Ancient martial art of ‘stick-fighting’ was in vogue for self-defence since times immemorial and Sikh martial art ‘Gatka’, based on stick-fight, developed as self-defensive style after fourteenth century in old Punjab. It is associated with the Sikh history and an integral part of vast arena of Sikh Shastar Vidiya (skills to use weapons). The sixth Guru, Sri Guru Hargobind Ji had promoted the flamboyant techniques of Shastar Vidiya, (Sikh Martial Art), among the Sikhs who passed on these skills through generations. The tenth Guru, Sri Guru Gobind Singh Ji was known as the greatest master of weaponry of his time.
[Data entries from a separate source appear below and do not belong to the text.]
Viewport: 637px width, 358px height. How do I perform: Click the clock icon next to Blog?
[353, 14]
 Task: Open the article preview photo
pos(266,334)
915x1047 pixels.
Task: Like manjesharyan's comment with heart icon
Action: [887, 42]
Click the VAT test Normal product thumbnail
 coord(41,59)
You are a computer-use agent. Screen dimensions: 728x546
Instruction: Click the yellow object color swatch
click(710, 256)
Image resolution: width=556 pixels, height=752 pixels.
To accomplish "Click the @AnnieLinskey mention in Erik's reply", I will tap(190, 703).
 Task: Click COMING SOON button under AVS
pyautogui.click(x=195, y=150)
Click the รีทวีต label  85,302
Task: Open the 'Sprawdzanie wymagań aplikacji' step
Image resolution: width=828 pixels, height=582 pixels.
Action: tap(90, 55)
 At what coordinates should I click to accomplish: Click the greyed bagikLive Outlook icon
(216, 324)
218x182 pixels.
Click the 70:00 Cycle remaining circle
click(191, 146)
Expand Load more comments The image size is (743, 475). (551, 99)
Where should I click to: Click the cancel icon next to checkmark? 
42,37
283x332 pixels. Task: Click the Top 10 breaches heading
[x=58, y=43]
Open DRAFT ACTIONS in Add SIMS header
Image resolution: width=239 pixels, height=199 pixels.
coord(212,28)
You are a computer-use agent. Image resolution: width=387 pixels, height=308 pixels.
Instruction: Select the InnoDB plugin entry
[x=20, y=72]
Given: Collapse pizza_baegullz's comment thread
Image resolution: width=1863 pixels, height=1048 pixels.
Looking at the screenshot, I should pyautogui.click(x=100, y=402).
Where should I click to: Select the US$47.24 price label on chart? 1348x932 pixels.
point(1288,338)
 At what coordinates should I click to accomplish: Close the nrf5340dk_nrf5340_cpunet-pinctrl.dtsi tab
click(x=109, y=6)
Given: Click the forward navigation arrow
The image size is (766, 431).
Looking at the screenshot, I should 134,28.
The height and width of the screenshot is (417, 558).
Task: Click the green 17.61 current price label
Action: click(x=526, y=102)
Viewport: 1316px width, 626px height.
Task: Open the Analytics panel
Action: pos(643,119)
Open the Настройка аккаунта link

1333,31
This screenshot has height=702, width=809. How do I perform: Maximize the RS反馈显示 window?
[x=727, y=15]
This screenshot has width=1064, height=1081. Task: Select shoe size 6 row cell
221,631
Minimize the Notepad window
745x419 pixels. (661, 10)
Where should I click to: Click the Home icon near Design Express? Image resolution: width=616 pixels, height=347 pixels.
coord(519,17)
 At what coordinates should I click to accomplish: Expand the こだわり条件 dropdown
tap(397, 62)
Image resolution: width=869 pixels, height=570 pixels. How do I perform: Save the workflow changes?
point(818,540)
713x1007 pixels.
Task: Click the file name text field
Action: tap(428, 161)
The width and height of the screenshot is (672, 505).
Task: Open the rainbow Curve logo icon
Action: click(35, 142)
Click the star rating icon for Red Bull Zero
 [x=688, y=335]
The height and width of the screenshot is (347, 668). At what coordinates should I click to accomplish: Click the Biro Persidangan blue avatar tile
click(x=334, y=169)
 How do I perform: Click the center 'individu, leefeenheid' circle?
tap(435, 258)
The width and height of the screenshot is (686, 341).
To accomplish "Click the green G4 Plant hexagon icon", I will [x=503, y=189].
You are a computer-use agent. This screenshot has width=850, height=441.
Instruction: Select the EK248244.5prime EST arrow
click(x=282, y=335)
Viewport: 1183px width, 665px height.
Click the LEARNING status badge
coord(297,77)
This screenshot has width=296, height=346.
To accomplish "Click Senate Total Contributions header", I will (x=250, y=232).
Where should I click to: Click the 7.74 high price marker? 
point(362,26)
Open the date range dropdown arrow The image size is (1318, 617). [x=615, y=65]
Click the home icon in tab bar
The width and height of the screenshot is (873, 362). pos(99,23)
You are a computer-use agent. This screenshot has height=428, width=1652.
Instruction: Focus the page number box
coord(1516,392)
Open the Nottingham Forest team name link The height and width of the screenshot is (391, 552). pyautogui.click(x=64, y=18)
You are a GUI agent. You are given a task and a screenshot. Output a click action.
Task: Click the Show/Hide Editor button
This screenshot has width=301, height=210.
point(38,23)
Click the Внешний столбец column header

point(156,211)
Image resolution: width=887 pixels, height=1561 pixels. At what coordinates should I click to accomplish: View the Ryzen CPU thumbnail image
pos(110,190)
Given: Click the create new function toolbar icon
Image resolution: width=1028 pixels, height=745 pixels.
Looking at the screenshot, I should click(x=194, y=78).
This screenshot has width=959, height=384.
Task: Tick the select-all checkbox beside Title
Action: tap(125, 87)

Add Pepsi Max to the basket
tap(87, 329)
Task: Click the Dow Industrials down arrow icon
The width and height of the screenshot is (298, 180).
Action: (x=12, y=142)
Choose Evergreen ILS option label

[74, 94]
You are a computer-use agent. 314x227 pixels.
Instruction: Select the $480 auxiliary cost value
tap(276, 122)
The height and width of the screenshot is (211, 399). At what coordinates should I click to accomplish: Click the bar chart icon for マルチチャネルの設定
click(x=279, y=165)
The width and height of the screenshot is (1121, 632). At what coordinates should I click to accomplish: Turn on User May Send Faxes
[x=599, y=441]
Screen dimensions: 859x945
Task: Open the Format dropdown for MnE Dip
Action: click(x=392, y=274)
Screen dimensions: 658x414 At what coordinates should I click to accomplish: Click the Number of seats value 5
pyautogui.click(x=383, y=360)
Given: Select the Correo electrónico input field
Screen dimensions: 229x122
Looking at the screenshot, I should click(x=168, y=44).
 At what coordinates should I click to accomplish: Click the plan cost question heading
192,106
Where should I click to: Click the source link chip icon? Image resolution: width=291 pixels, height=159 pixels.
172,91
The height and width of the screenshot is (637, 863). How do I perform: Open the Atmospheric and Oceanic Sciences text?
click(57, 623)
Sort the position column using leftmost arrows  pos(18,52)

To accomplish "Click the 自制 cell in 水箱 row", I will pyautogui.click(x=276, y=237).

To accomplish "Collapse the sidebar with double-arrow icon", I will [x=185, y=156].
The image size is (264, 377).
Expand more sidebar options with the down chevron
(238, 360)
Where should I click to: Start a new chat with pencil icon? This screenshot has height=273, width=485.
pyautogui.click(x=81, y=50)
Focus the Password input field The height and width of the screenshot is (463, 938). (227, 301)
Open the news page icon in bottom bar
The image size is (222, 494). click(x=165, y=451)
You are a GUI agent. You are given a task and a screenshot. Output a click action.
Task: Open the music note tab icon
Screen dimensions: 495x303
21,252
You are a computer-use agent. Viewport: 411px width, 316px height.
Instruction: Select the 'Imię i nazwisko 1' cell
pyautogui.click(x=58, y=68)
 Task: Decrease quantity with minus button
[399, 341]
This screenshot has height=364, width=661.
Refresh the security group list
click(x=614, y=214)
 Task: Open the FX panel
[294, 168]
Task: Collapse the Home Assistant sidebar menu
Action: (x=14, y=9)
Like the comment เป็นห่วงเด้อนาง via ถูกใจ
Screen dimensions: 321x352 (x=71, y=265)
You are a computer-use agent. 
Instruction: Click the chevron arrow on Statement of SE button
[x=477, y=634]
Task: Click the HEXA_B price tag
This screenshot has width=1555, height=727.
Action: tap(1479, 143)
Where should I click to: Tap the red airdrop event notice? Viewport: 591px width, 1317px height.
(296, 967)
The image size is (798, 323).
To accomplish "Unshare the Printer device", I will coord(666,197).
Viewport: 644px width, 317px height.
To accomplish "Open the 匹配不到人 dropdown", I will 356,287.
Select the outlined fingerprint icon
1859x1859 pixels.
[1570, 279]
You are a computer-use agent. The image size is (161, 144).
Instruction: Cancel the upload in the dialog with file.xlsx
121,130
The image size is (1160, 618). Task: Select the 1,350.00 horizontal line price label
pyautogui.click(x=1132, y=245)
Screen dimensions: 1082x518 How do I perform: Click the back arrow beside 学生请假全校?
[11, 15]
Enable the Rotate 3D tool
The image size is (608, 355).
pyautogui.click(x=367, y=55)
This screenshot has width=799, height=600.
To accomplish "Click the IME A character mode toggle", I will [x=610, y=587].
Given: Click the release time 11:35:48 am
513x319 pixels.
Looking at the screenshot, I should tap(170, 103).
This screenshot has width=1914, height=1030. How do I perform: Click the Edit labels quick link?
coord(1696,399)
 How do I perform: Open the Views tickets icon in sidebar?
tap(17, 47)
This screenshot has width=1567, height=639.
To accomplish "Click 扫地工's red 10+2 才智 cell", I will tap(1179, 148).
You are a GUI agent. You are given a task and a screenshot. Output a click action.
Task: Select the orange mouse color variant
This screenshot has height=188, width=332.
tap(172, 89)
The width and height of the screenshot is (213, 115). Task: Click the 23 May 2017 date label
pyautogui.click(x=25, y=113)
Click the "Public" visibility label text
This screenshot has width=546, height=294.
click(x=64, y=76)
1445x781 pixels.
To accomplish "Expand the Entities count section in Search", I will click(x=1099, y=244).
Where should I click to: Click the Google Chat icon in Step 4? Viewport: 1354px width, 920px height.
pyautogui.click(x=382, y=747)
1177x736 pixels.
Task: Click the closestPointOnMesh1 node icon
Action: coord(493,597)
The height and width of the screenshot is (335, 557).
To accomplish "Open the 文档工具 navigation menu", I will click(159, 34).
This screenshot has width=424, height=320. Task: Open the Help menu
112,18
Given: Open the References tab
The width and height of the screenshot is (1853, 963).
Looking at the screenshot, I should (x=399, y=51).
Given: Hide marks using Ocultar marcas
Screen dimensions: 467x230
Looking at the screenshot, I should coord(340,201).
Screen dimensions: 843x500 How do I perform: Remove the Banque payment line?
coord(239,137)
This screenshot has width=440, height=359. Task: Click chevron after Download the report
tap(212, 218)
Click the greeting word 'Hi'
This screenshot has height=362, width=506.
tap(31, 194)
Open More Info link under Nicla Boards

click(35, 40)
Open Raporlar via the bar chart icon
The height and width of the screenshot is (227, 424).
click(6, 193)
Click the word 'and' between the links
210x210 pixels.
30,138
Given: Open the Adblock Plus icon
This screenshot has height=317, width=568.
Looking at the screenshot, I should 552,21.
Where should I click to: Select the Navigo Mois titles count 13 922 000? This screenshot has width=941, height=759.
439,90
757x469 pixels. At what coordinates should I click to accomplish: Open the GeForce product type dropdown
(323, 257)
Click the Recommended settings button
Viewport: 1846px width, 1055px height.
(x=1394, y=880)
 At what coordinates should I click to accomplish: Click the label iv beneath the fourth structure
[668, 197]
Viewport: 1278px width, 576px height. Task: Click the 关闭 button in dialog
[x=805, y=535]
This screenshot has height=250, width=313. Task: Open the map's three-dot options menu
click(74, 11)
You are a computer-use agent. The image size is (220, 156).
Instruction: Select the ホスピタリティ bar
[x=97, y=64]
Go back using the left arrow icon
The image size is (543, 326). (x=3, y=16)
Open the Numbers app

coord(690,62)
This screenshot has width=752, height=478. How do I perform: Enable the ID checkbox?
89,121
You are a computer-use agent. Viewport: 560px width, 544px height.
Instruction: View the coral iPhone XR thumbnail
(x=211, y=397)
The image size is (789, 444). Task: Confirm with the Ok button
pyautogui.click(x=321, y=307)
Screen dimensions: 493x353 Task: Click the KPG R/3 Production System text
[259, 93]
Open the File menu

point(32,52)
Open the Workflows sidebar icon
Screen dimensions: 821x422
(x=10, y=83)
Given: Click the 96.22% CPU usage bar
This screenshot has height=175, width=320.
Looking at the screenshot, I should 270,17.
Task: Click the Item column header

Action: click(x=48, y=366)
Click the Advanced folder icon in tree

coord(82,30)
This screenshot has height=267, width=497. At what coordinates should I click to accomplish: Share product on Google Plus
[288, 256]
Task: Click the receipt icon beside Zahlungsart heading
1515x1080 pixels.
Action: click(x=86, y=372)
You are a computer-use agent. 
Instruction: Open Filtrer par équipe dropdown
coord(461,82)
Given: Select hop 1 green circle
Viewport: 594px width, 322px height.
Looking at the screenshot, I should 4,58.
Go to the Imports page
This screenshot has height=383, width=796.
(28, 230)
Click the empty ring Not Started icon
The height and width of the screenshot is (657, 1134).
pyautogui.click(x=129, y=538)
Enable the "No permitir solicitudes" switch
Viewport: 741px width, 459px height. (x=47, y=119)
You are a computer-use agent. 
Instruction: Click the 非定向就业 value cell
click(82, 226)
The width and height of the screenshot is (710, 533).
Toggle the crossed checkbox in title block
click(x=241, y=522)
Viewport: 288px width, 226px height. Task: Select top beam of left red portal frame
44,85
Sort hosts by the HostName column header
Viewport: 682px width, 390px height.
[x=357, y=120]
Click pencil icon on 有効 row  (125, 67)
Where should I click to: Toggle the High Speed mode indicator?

During the British colonial rule in India, the British rulers eventually banned Neja (now called as Javelin), Gatka and the Sikhs’ custom of carrying Kirpan (sword) to prevent rebellion and anti-colonial sentiments. During that time, Sikhs had to practice ‘Shastar Vidiya’ in secret and were often confined to rural areas. Due to such restrictions, many Indian martial arts including Gatka suffered a lot and survived as folk-sports in certain changed patterns.
The University of Panjab, at Lahore, now established at Chandigarh, is the pioneer university in Gatka sport as it had been organizing inter-college and inter-varsity Gatka tournaments regularly before partition of India. This university had drafted Gatka rules book in 1936 for playing Gatka as a game in sports costume. But, after 1985, this game suffered a lot as all colleges and universities in Punjab discontinued holding its regular competitions.
Through its own evolution and efforts of Gatka sports organizations like NGAI, International Sikh Martial Art Academy, Gatka Association Punjab and Gatka Akharas (training schools) running in the country, Gatka progressed through the years to its present status as a martial art of great valour.